If you want to complain about what's in an advertisement you can approach:
- The Ad Standards for complaints about billboards, in print, on television, or on the radio. You can complain in writing to the ASB about health and safety issues, the use of language, the discriminatory portrayal of people, concern for children, and portrayals of violence, sex, sexuality and nudity. The ASB refers complaints to the Advertising Standards Board for determination.
- The Ad Standards Industry Jury for complaints about the truth, accuracy and legality of advertisements run by a business competitor.
Complaints about the placement of television advertising are covered by broadcasting industry codes of practice.
.au Domain Administration
Administration and management of the .au domain name space is self-regulated. If you are the holder of an .au domain name, or wishing to seek further information or complain around the use of an .au domain name, auDA (.au Domain Administration Limited) is endorsed by the Commonwealth Government to manage the technical, policy and compliance aspects of the .au namespace.

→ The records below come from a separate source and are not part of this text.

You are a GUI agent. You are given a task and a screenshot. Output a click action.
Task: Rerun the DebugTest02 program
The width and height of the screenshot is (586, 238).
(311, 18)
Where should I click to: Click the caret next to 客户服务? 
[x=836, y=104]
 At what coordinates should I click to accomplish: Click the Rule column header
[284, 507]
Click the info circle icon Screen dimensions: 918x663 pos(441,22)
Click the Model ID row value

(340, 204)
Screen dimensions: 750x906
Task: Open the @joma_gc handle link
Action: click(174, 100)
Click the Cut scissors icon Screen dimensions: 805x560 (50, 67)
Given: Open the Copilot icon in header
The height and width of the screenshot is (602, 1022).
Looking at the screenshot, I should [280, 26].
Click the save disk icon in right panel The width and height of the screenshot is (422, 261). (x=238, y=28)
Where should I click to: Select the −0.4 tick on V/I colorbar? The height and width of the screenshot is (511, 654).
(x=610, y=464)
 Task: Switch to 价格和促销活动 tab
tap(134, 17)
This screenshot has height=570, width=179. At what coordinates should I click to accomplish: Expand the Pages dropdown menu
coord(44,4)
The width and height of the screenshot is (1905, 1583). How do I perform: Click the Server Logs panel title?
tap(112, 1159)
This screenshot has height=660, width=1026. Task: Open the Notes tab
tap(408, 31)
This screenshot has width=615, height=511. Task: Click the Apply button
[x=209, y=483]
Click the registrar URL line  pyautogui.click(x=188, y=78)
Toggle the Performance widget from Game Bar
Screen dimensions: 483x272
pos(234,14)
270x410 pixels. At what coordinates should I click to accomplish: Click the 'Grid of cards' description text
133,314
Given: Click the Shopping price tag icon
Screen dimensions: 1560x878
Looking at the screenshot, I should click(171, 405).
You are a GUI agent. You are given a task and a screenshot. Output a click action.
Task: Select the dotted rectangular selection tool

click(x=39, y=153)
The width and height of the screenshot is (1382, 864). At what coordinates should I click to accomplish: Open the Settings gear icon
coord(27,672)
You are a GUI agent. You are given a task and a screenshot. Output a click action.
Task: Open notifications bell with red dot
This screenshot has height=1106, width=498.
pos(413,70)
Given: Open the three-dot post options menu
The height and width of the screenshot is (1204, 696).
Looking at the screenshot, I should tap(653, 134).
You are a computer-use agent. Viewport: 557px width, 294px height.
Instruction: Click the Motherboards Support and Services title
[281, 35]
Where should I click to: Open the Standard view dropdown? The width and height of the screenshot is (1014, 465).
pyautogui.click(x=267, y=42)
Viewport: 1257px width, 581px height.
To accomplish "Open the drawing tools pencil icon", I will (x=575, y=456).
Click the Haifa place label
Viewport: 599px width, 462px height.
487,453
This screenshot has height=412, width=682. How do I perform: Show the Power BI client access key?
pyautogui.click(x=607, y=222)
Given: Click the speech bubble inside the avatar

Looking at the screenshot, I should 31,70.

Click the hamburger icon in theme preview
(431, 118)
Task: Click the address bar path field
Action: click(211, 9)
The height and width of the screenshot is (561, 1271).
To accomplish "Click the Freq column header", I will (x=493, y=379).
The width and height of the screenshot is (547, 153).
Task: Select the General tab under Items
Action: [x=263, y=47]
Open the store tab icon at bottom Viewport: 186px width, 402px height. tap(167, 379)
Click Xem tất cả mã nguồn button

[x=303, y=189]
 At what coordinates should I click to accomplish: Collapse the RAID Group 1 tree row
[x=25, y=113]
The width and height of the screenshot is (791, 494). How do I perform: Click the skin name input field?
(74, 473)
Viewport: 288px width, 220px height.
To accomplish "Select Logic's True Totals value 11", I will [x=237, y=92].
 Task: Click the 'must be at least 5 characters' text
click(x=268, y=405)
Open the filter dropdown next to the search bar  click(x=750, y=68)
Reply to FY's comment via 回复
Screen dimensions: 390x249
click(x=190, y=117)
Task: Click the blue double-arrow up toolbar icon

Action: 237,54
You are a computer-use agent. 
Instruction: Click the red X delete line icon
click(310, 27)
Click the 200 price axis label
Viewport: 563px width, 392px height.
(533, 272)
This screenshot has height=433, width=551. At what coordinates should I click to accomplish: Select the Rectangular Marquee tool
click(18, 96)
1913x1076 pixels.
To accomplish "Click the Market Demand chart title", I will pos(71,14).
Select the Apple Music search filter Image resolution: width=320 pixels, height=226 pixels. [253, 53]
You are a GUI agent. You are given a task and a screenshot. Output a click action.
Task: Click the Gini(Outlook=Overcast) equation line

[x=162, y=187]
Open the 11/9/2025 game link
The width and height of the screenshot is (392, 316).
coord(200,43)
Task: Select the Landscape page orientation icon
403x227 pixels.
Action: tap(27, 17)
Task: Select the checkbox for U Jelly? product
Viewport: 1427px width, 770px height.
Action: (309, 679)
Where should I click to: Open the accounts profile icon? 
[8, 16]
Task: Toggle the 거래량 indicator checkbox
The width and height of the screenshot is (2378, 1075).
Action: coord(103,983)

- If you wish to make a complaint regarding the eligibility or use of a domain name, you can submit a complaint.
- Check the availability or registrant details of an .au domain name.
- If the name of your current domain name licence, or a name that you wish to register, is protected under government legislation, then you must apply to the relevant government department for approval. To find out more please visit: Reserved list policy: notice and FAQ.
- For all other queries, please submit a general enquiry on the .au Domain Administration Ltd.
Films, computer games, and publications
Films, videos, computer games and certain publications (including magazines) are classified using the National Classification Scheme. Classification helps people decide which content might be suitable for them or their families.
For information about making a complaint about a classification decision, please visit the classification website.
Illegal content on the Internet
Complain to the eSafety Commissioner about offensive and illegal online content.
Print and online news publishers are self-regulated. The Australian Press Council (APC) is the main body with responsibility for standards and complaints.
If you have a complaint about what's in a newspaper, periodical, online news site or the website of these publications:
- first, approach the editor or other representative of the publication
- if you aren't satisfied with the result you may want to contact the APC.
Complaints about some magazines, newspapers and associated digital outlets, primarily those published by Pacific Magazines or West Australian Newspapers, are handled by the Independent Media Council (IMC), a self-regulatory body which assesses complaints against the IMC's Code of Conduct. Information on the IMC's Code of Conduct, and the IMC's online complaint form, are available from the IMC's website.
Television and radio programs
What you see and hear in television and radio programs is covered by industry codes of practice. Complaints about radio or television programs will be assessed in terms of how that content breaches those codes. The codes are listed at:
- Commercial Radio Australia Ltd
- Free TV Australia
- Australian Subscription Television and Radio Association (ASTRA)
- Special Broadcasting Service
- Australian Broadcasting Corporation
If you have a complaint about any television or radio program:
- Contact the broadcaster directly.
- If they don't answer within 60 days you can complain to ACMA.
If you need help with contact details:
- Local telephone directories have contact information for local stations.
- The ACMA website has lists of licensed broadcasters.
- The ABC and SBS websites have contact details.
There are some matters that you can complain directly to the ACMA about, including complaints about a TV or radio broadcaster's compliance with their licence conditions. For information on what can be complained directly to the ACMA about, and how to make a complaint, visit the ACMA website.